[Stored data]
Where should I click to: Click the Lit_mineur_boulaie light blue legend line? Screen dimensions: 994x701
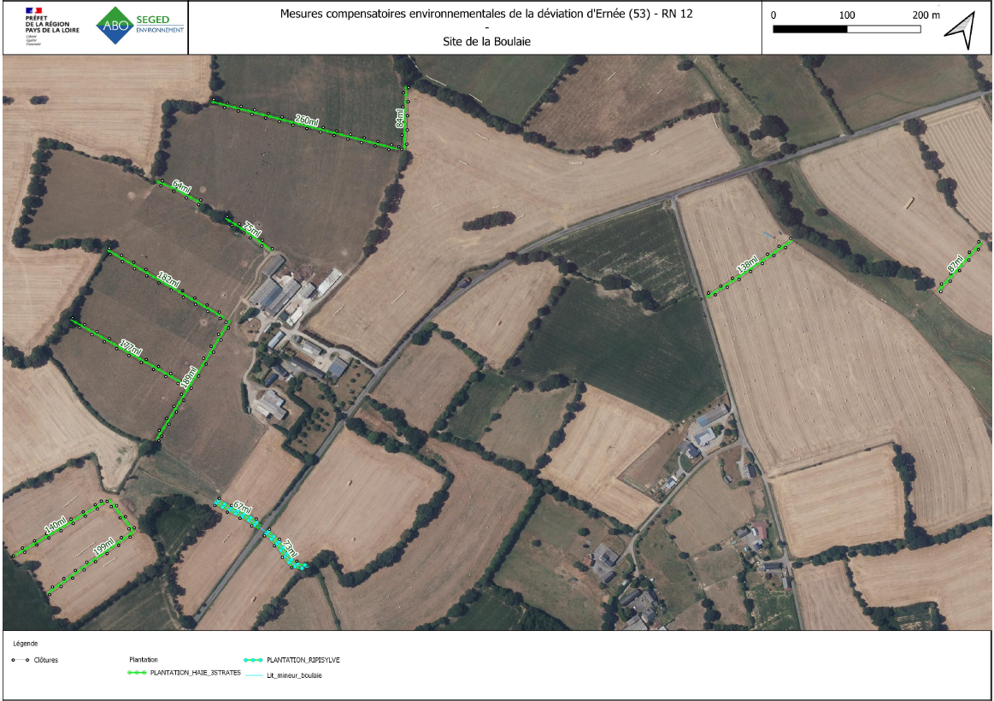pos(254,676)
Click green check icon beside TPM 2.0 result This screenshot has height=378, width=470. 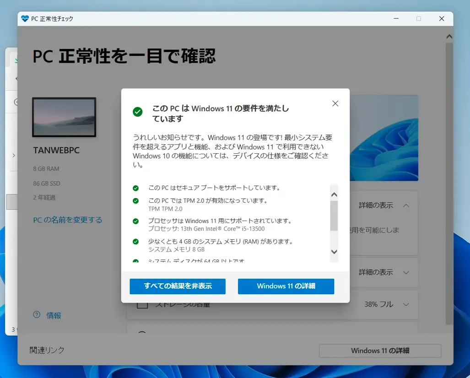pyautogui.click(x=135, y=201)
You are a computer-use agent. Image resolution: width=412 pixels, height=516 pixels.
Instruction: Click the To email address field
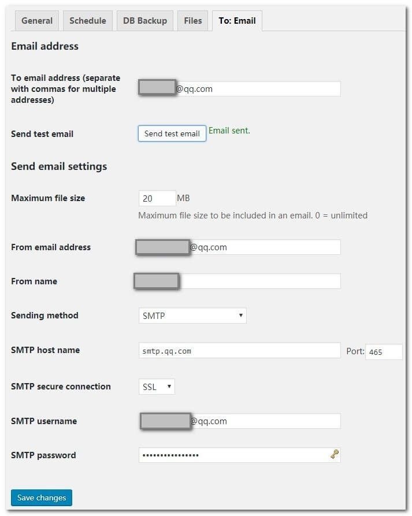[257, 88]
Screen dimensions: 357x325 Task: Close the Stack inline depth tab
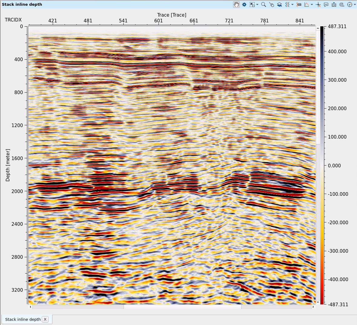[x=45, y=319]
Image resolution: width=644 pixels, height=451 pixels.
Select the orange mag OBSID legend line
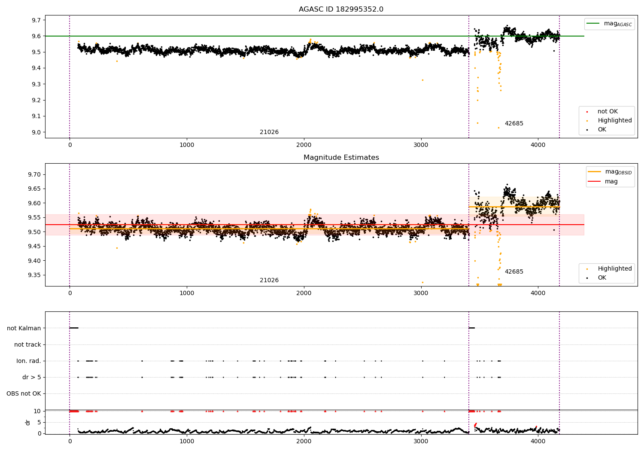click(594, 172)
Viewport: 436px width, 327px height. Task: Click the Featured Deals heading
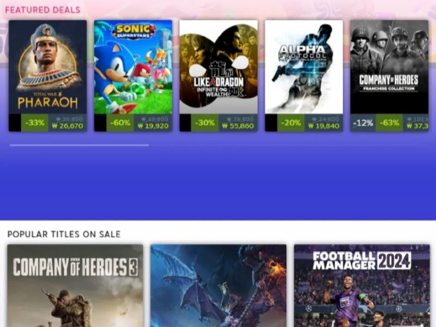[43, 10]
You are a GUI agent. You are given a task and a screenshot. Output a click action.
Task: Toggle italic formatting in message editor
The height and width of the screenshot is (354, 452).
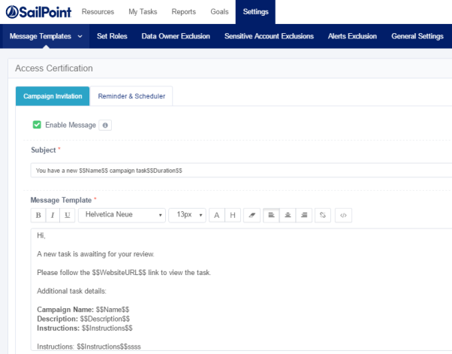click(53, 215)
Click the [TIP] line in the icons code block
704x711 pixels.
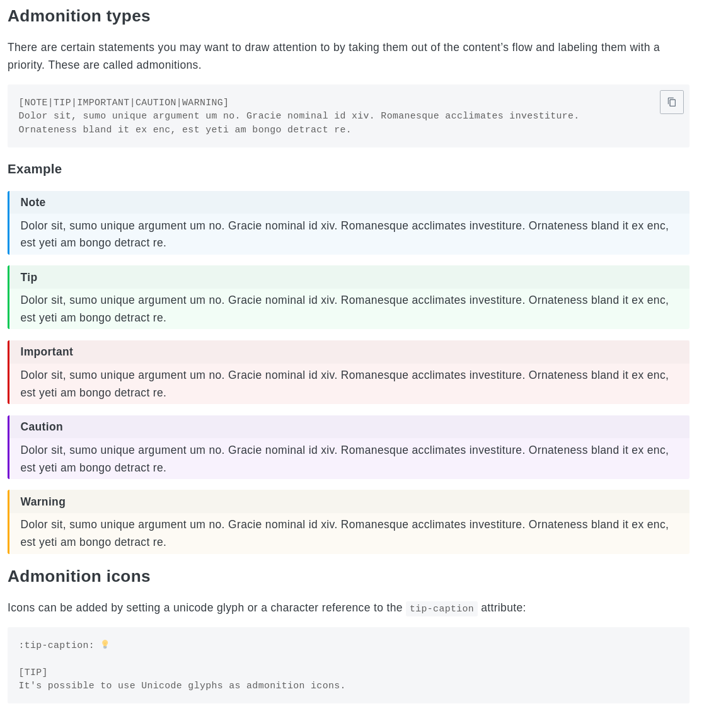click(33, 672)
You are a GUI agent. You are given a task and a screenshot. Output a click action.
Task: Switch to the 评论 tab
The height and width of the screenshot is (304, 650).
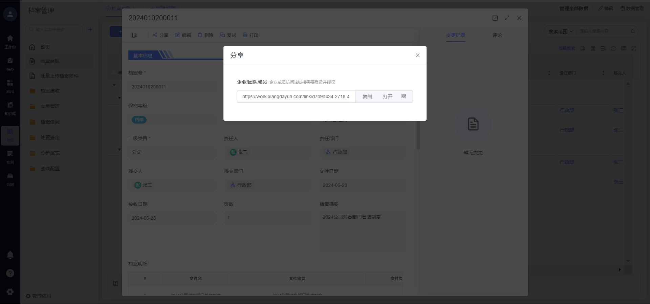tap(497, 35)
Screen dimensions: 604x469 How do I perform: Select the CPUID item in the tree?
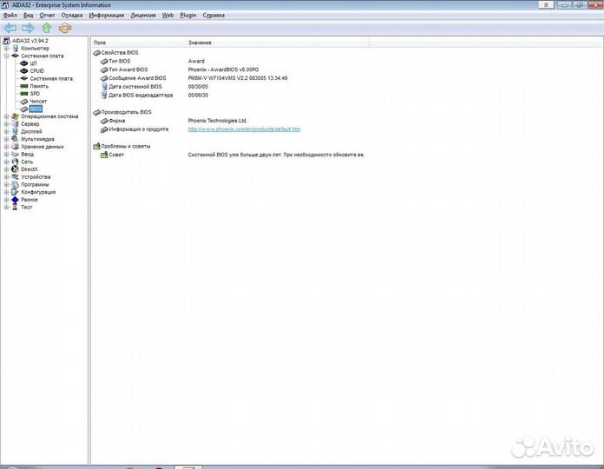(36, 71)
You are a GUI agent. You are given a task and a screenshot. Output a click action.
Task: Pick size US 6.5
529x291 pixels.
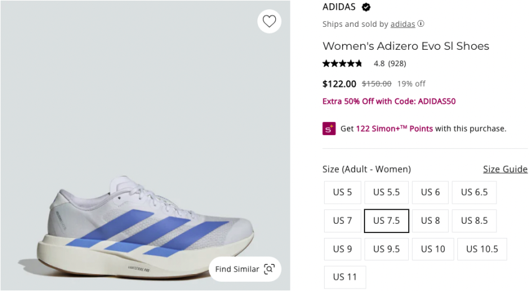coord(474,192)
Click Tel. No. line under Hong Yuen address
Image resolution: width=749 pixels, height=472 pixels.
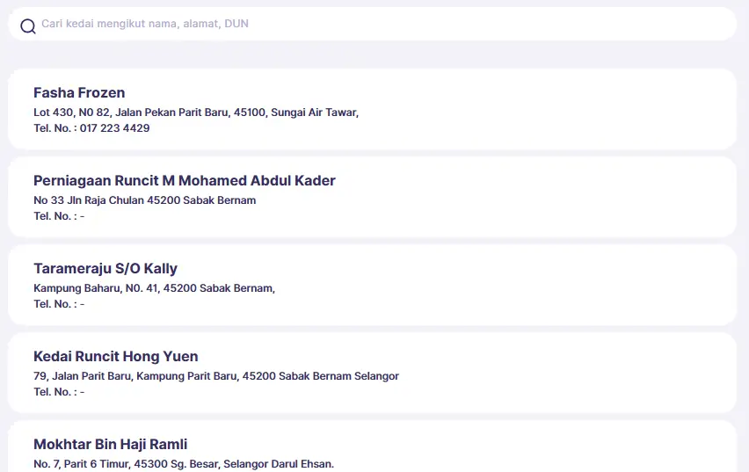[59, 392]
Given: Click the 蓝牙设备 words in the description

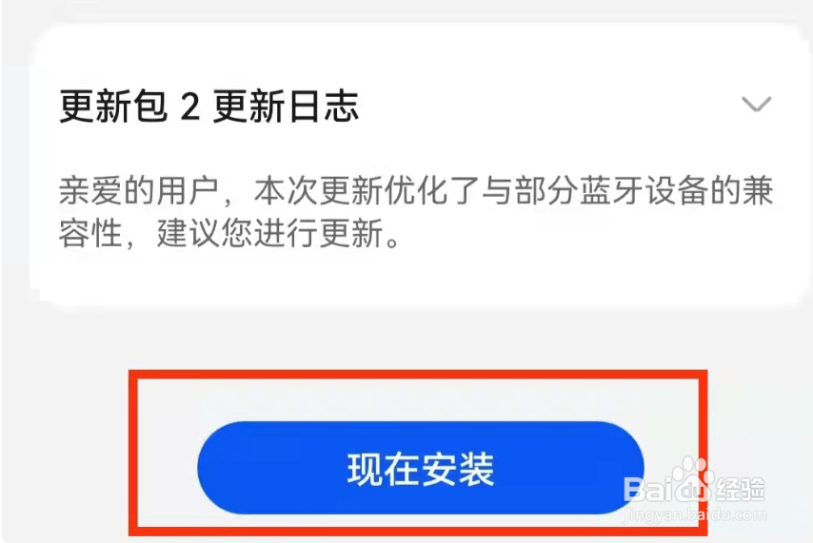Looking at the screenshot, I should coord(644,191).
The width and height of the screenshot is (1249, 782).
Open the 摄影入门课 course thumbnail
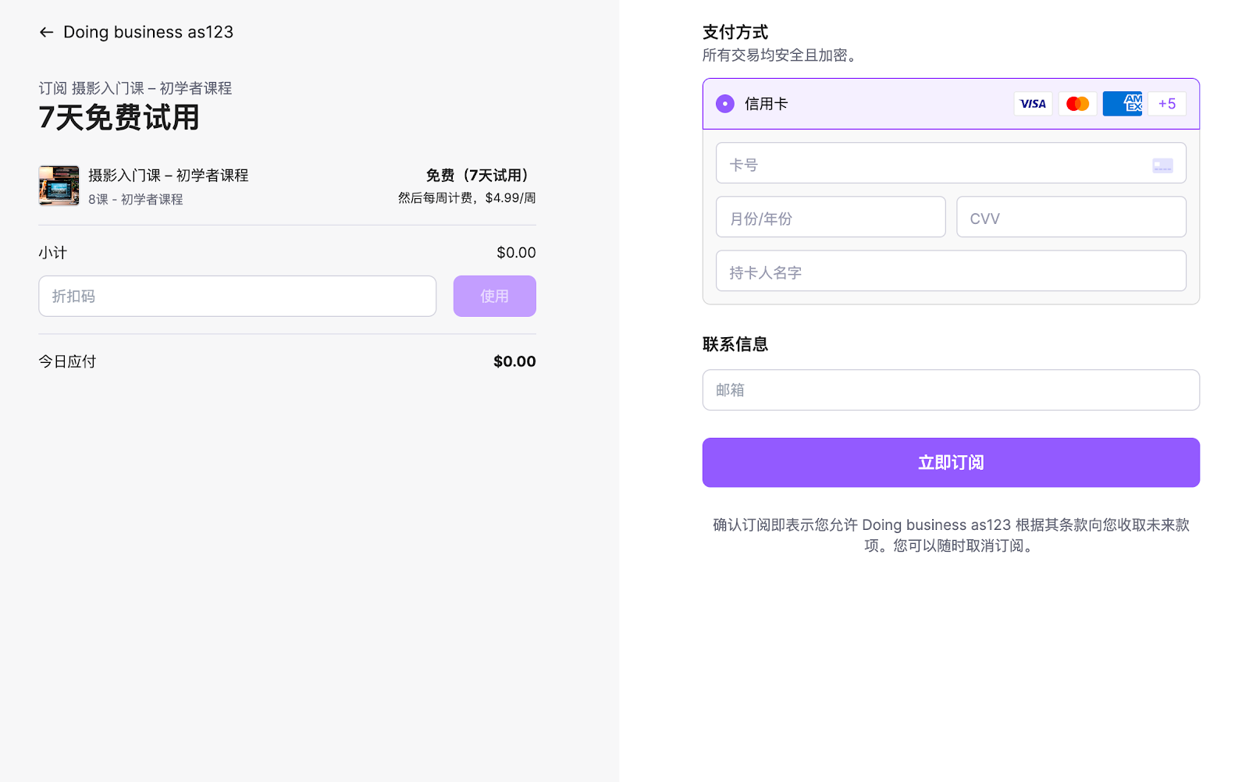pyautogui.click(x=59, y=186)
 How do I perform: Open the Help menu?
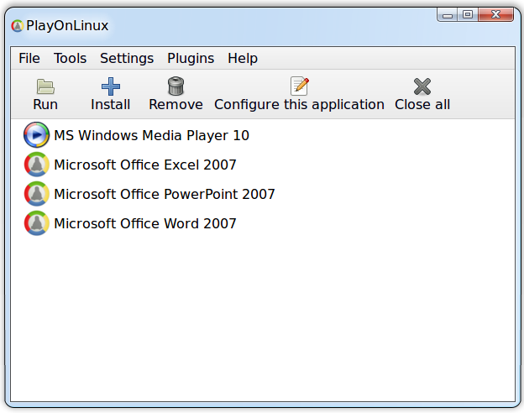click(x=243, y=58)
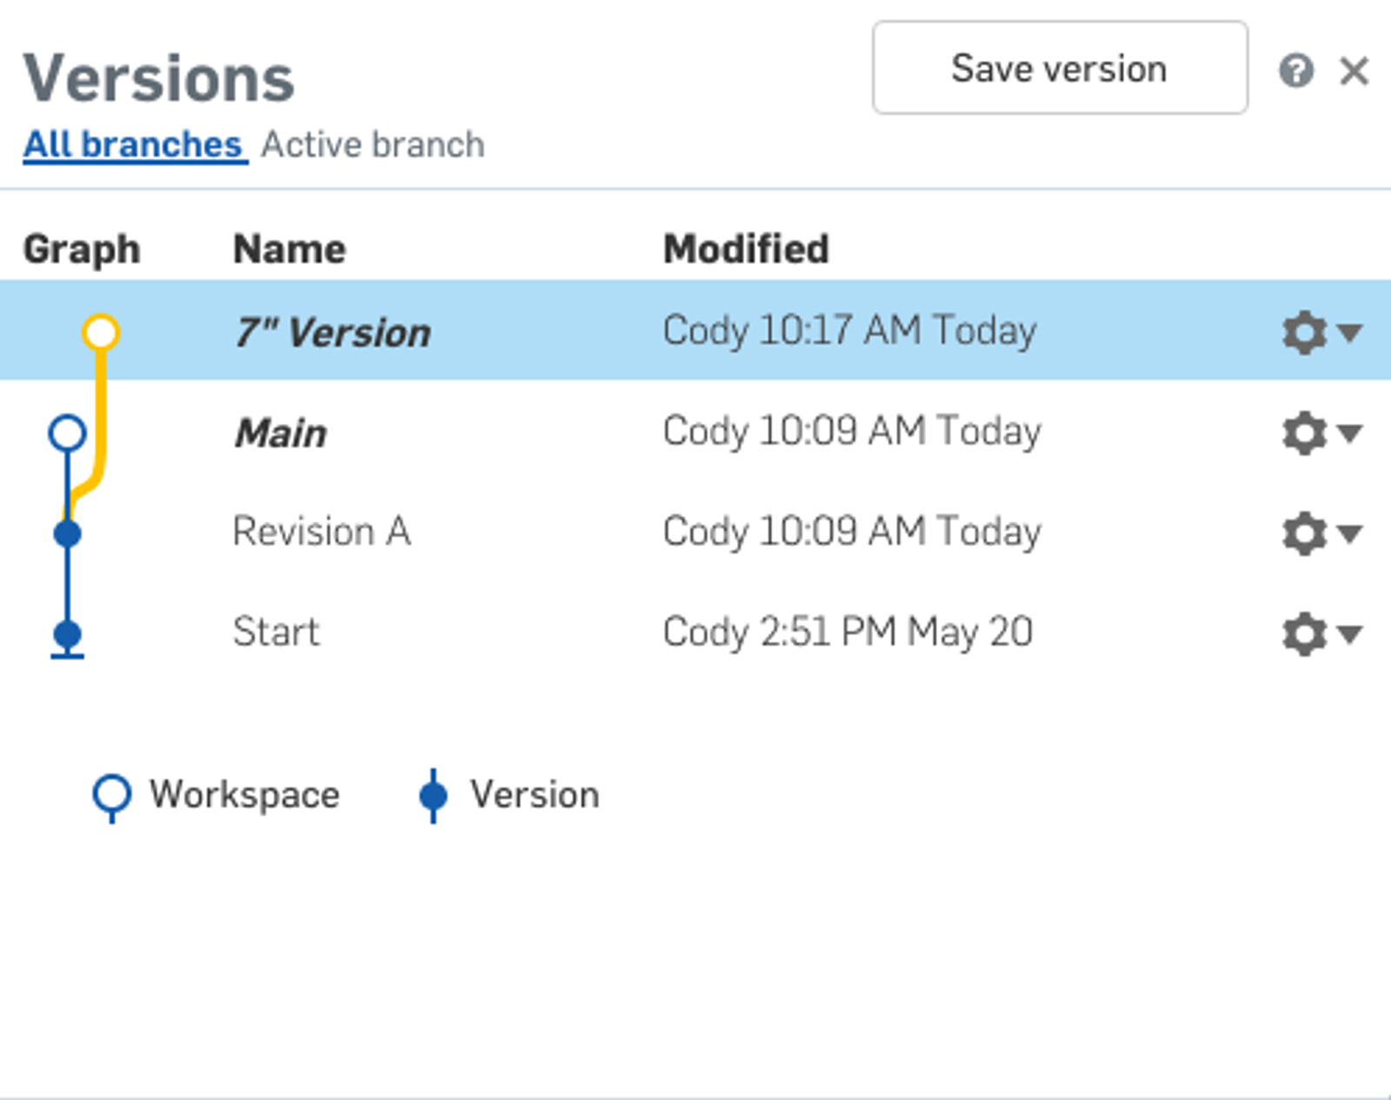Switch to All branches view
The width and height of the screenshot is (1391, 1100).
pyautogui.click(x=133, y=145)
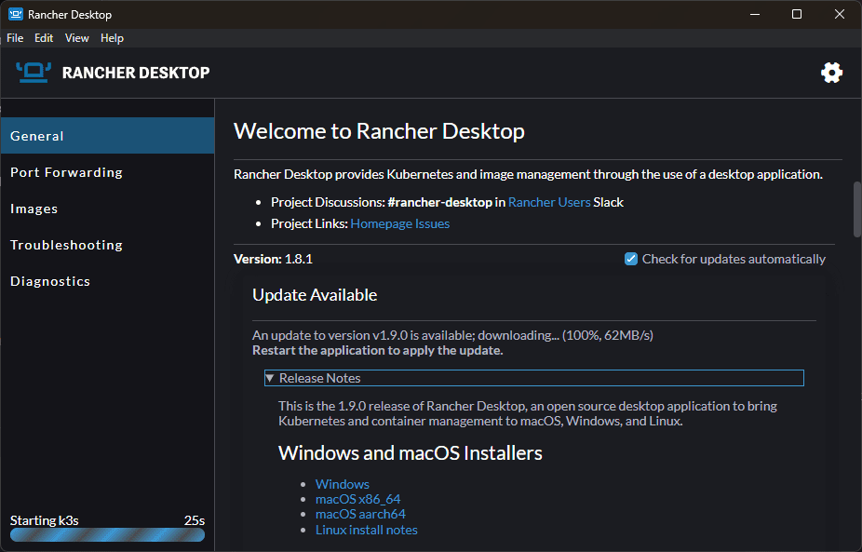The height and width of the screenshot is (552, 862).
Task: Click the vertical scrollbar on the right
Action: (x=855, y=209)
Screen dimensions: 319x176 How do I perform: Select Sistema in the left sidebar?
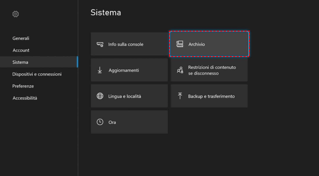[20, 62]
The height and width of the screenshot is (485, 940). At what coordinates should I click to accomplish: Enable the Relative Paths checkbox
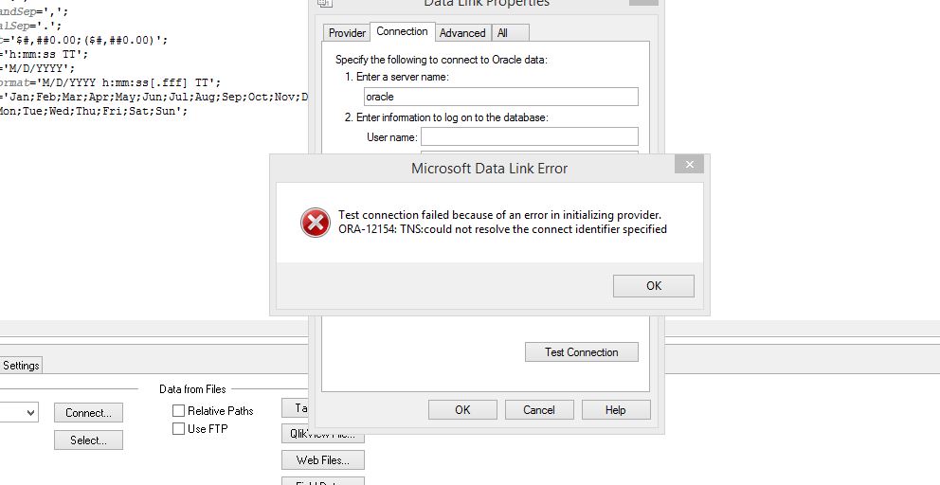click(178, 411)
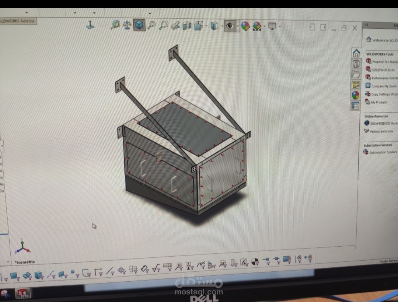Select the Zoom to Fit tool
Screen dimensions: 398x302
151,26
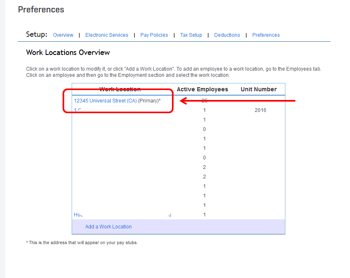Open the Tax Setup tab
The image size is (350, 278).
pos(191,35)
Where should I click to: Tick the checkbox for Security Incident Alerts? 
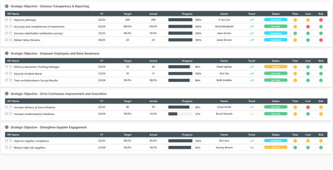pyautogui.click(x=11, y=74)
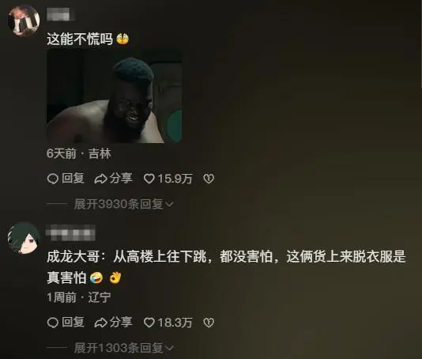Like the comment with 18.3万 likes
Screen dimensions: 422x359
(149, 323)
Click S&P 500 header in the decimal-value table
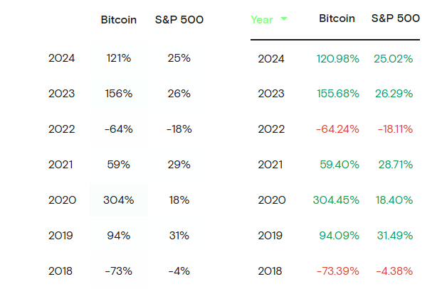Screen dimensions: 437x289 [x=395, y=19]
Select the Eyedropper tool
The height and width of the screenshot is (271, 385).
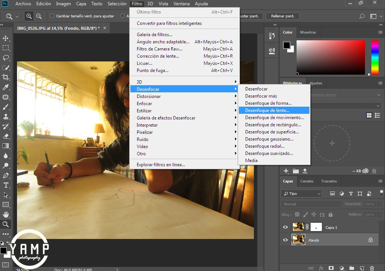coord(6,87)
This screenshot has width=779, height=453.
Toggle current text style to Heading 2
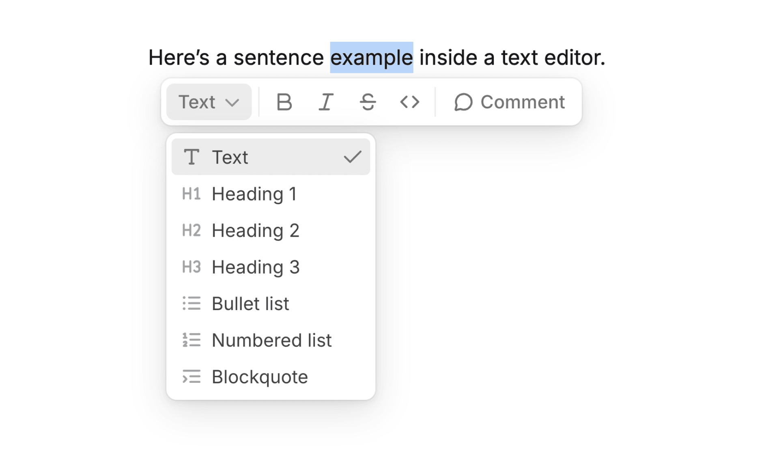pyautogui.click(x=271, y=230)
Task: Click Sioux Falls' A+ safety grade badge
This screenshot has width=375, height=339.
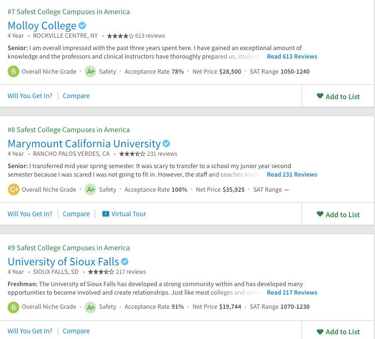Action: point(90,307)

» **Your goal**
Copy exactly the lines from the line containing "Where should I click to: Tick" through the last line of the records, both included, and omit every picture.

» **Finished task**
Where should I click to: Tick the checkbox for Security Incident Alerts? 
pyautogui.click(x=11, y=74)
Like the comment with 18.3万 likes
Screen dimensions: 422x359
(149, 323)
Click S&P 500 header in the decimal-value table
Screen dimensions: 437x289 [x=395, y=19]
Select the Eyedropper tool
The height and width of the screenshot is (271, 385).
coord(6,87)
This screenshot has width=779, height=453.
Toggle current text style to Heading 2
pyautogui.click(x=271, y=230)
Task: Click Sioux Falls' A+ safety grade badge
This screenshot has width=375, height=339.
Action: point(90,307)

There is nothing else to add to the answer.